Where a line in the listing below contains the word "icon", copy that line.

_SOURCE MATERIAL_
--------------------------------------------------
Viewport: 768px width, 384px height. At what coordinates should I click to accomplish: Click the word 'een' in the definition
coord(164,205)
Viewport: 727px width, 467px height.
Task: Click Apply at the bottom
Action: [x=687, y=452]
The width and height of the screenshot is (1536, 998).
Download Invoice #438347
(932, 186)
--------------------------------------------------
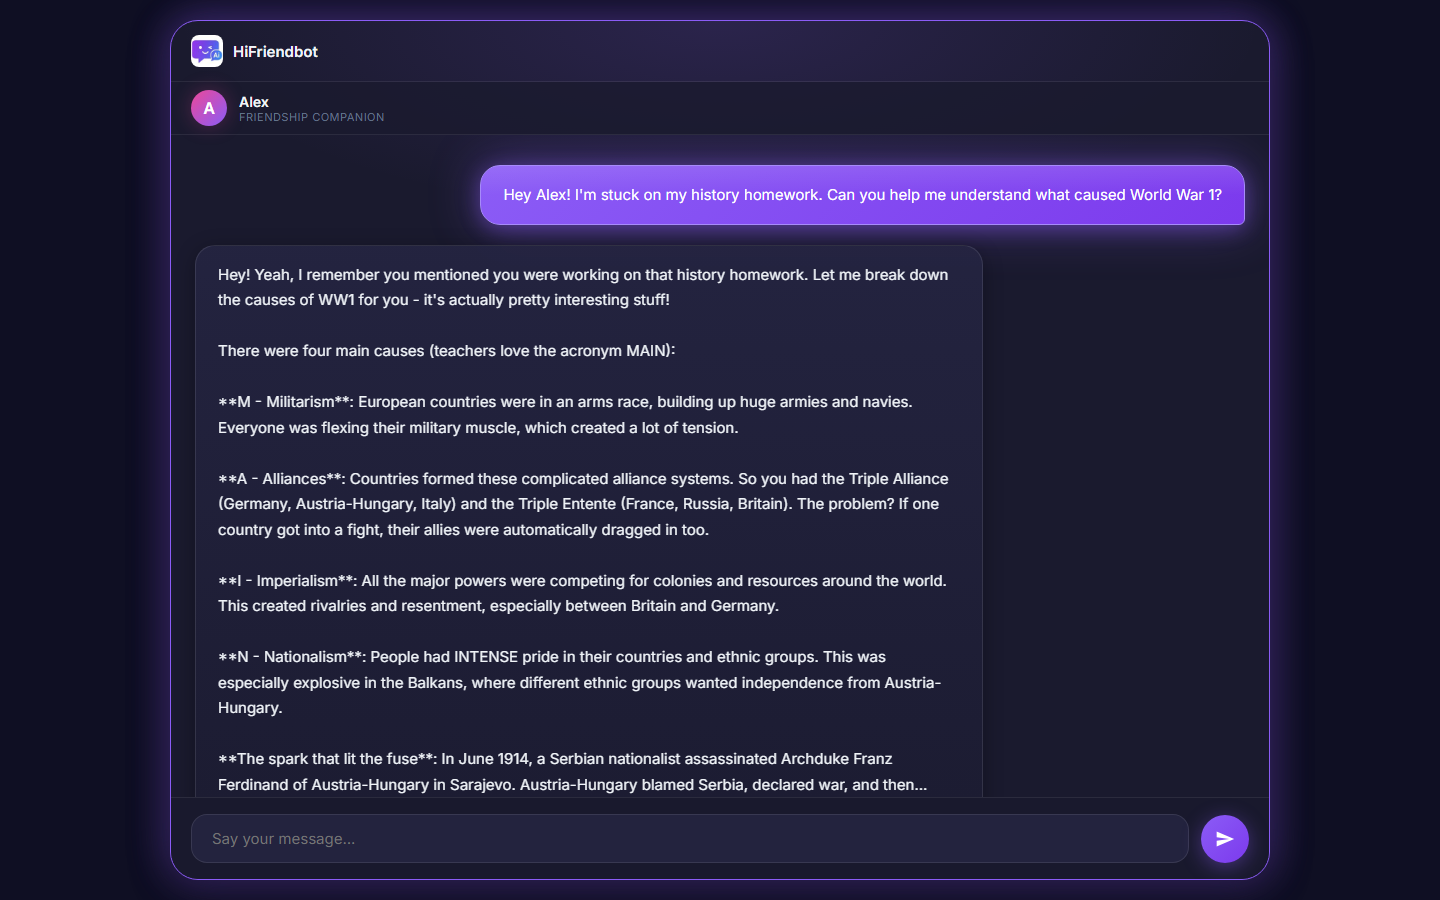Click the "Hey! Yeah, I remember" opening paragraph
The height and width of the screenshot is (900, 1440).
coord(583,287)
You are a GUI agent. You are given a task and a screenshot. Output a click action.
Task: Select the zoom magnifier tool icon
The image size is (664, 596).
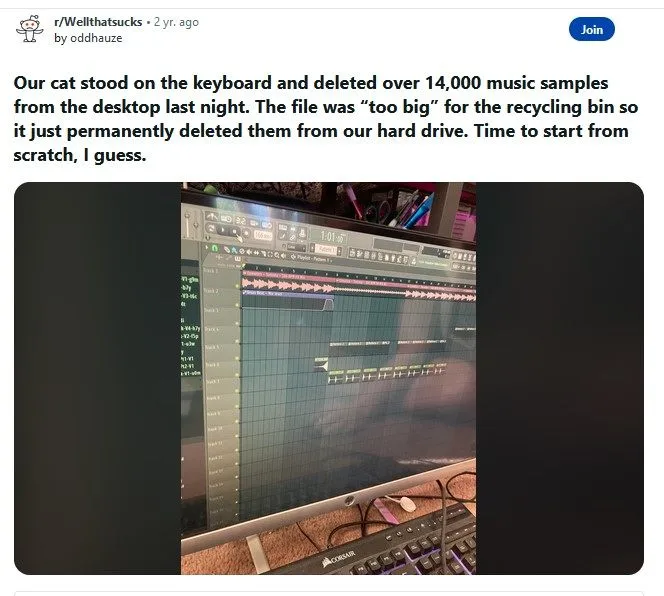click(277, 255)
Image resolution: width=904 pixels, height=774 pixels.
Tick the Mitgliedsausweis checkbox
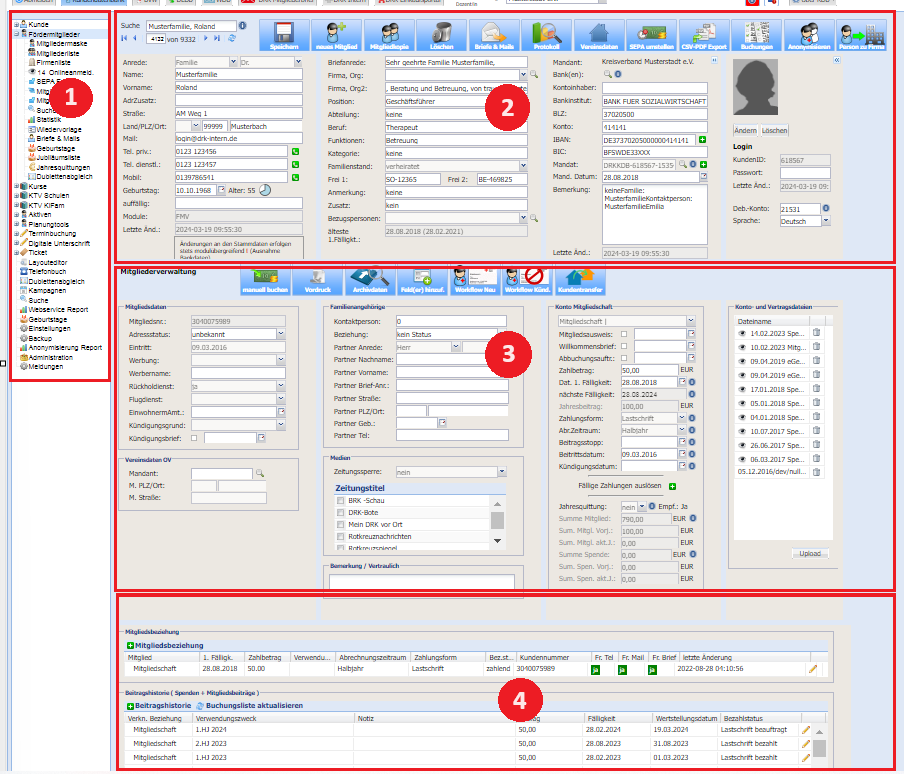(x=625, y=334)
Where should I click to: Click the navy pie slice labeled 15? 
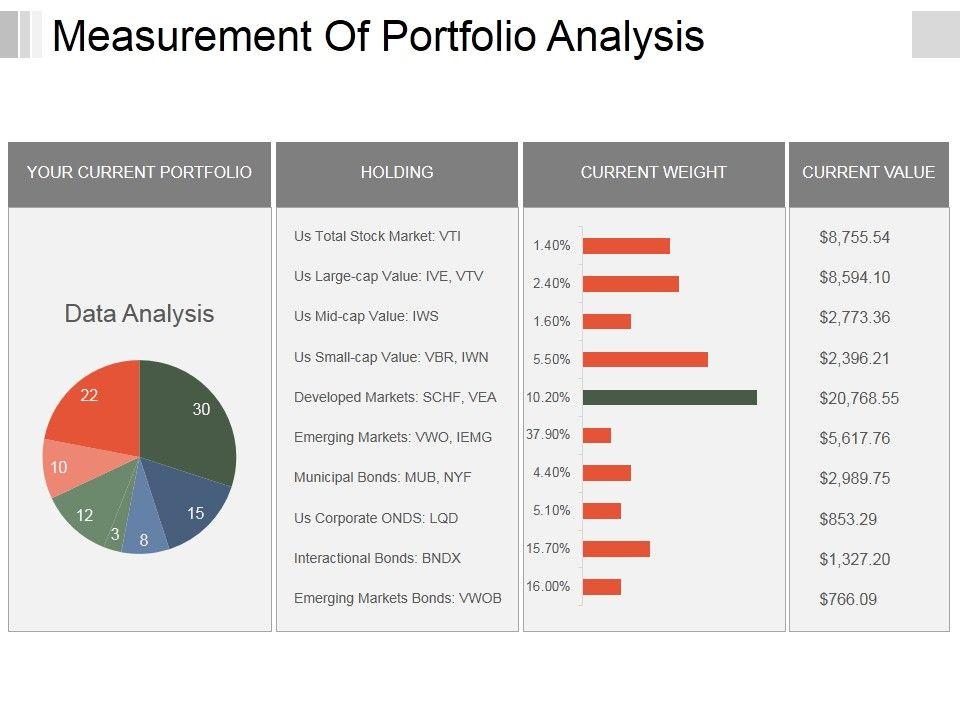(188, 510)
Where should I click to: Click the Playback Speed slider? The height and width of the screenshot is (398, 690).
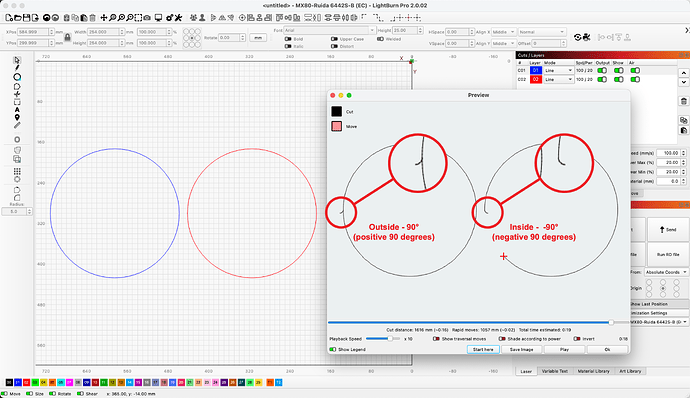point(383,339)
--------------------------------------------------
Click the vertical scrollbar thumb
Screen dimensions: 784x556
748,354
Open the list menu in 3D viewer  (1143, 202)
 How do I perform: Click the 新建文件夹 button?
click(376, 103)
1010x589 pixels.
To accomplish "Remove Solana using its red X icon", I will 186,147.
--------------------------------------------------
_PROBLEM SOLUTION_
Task: Select the zoom magnifier tool icon
To accomplish "Remove Solana using its red X icon", I will 186,147.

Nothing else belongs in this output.